Characterization of the membrane association of Tomato ringspot virus proteins containing the NTB binding domain

• Main Author: Han, Sumin
• Language: English
• Published: 2009
• Online Access: http://hdl.handle.net/2429/14813

Replication of all known positive-strand RNA viruses occurs in replication complexes associated with intracellular membranes. The putative Nucleoside Triphosphate Binding (NTB) protein of Tomato ringspot virus (ToRSV) contains a stretch of hydrophobic residues at its C-terminus suggesting that it may act as a membrane anchor for the replication complex. Anti-NTB antibodies detected two predominant proteins in membrane-enriched fractions (the 66 kDa NTB and the 69 kDa NTB-VPg) along with other larger proteins. The proteins containing NTB co-fractionated with markers of the endoplasmic reticulum (ER) and with ToRSV specific RNA-dependent RNA polymerase activity in sucrose gradients.
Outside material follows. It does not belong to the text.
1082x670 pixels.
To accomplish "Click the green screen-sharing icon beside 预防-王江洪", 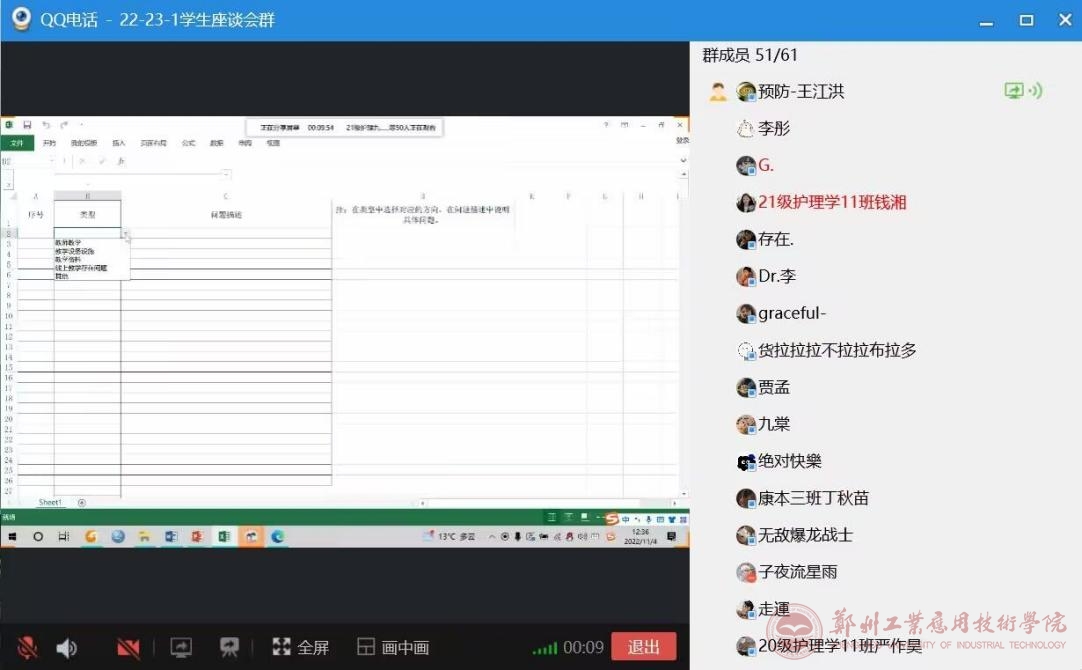I will tap(1014, 91).
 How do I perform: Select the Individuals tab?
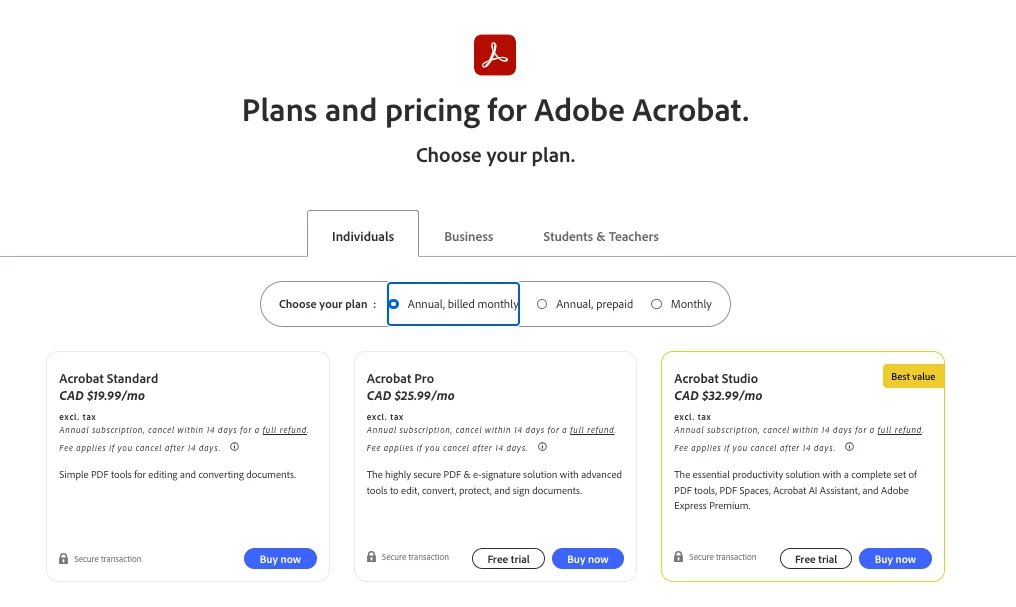pos(363,237)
ToRSV infection induced severe changes in the morphology of the ER in plants expressing an ER-targeted green fluorescent protein (ER-GFP), and proteins containing NTB co-localized with the ER-GFP in indirect immunofluorescence assays. The proteins containing NTB have properties of integral membrane proteins. Proteinase K protection assays using purified membranes from infected plants revealed that although the central portion of NTB is exposed to the cytoplasmic face of the membranes, an 8 kDa fragment, recognized by anti- VPg antibodies, is protected by the membranes. This fragment probably consists of the 3 kDa VPg and the 5 kDa stretch of hydrophobic residues at the C-terminus of NTB, suggesting a lumenal location for the VPg in at least a portion of the molecules. To study whether NTB-VPg could associate with membranes, an in vitro membrane association assay was used. A truncated NTB-VPg protein containing the transmembrane domain could associate with canine microsomal membranes. The NTB-VPg and cNTB-VPg were glycosylated in the VPg domain in vitro suggesting a topology similar to that observed in infected plants. The cNTB-VPg protein was also processed by a membrane-associated proteinase in vitro at a site immediately upstream of the VPg domain. Expression of the cNTB-VPg protein in protoplasts revealed that this processing might also take place in vivo. Taken together, our results provide evidence that proteins containing the NTB domain are transmembrane proteins associated with ER-derived membranes and support the hypothesis that one or several of the proteins containing NTB anchor the replication complex to the ER.